# Supplied passage

····················

Congratulations to the City of Huntington Beach, who – in partnership with UC Irvine’s Advanced Power and Energy Program (APEP), Altura Associates, Inc., and the National Renewable Energy Laboratory has been awarded funding from the California Energy Commission (CEC)’s EPIC Program to pursue integration of new technologies for an Advanced Energy Community.
As covered in the Orange County Breeze:
Together with funding from Southern California Edison and Southern California Gas companies the team will receive a total of $1.9 million to develop and apply master community design tools and to integrate innovative, high efficiency and sustainable energy technologies into a Huntington Beach community. The project will become an example and blueprint for the entire State of California regarding how communities can be revitalized, become more sustainable, and lower energy costs.

····················

# Supplied material
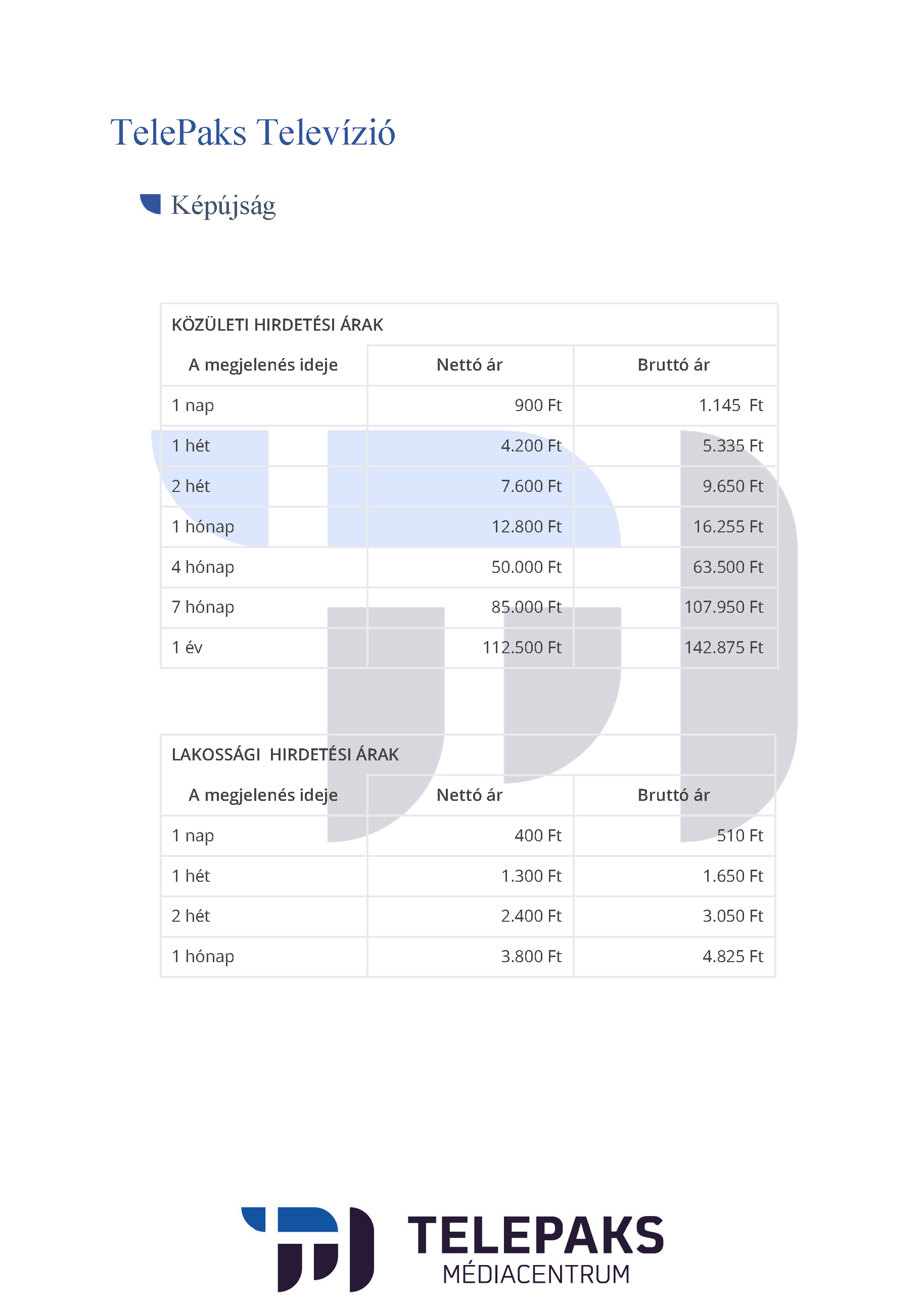Select the 1 év row label
This screenshot has width=924, height=1307.
(x=187, y=648)
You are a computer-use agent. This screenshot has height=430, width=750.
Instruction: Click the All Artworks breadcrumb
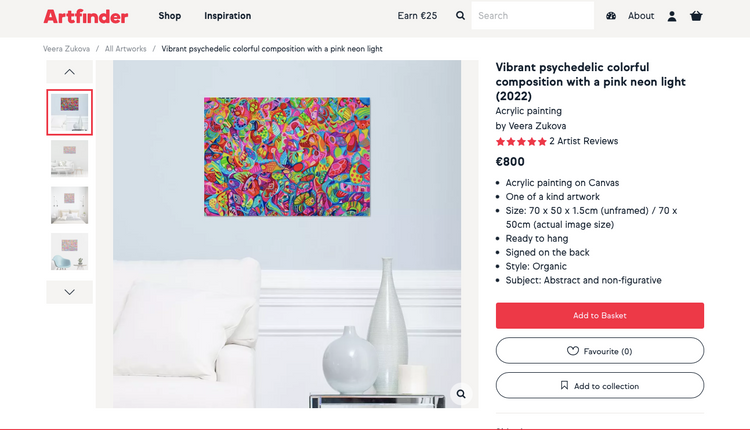(x=125, y=49)
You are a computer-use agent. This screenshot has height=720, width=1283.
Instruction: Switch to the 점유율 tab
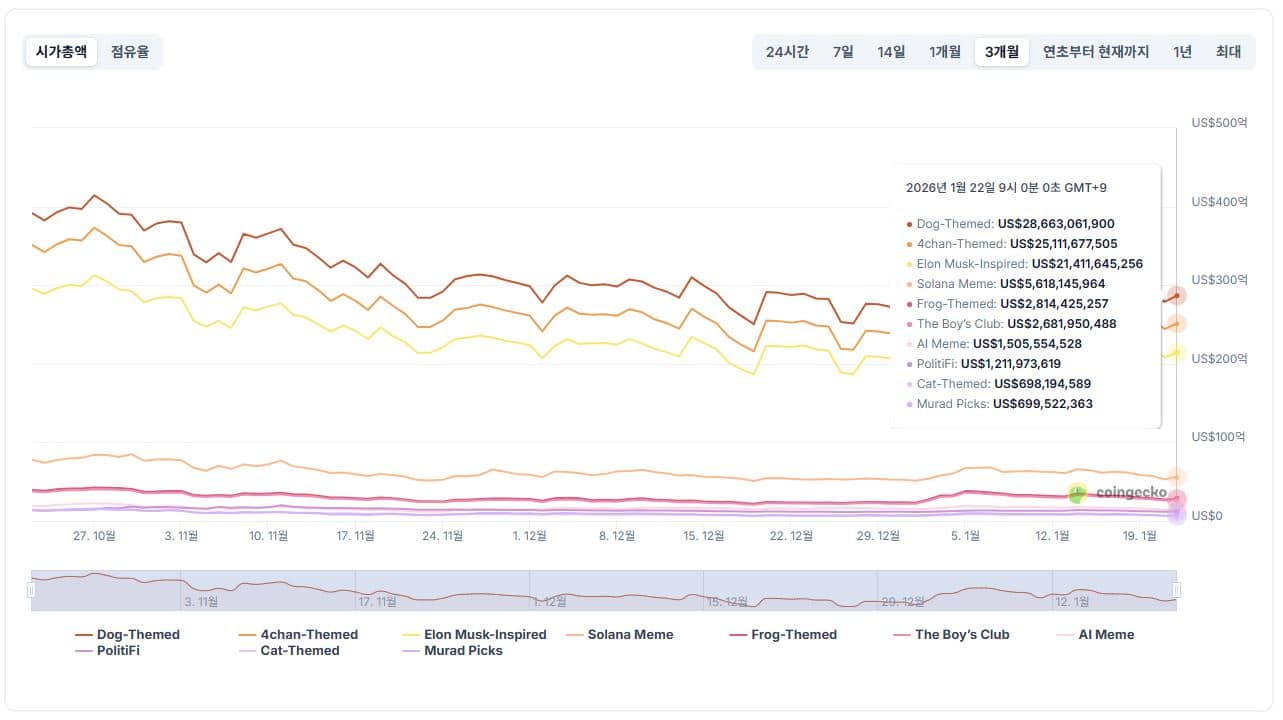[130, 52]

····················

Can you extract the part of the Huntington Beach energy funding text between "Congratulations to the" and "Advanced Energy Community.", inclusive, copying it word for word?

# Completed exercise
Congratulations to the City of Huntington Beach, who – in partnership with UC Irvine’s Advanced Power and Energy Program (APEP), Altura Associates, Inc., and the National Renewable Energy Laboratory has been awarded funding from the California Energy Commission (CEC)’s EPIC Program to pursue integration of new technologies for an Advanced Energy Community.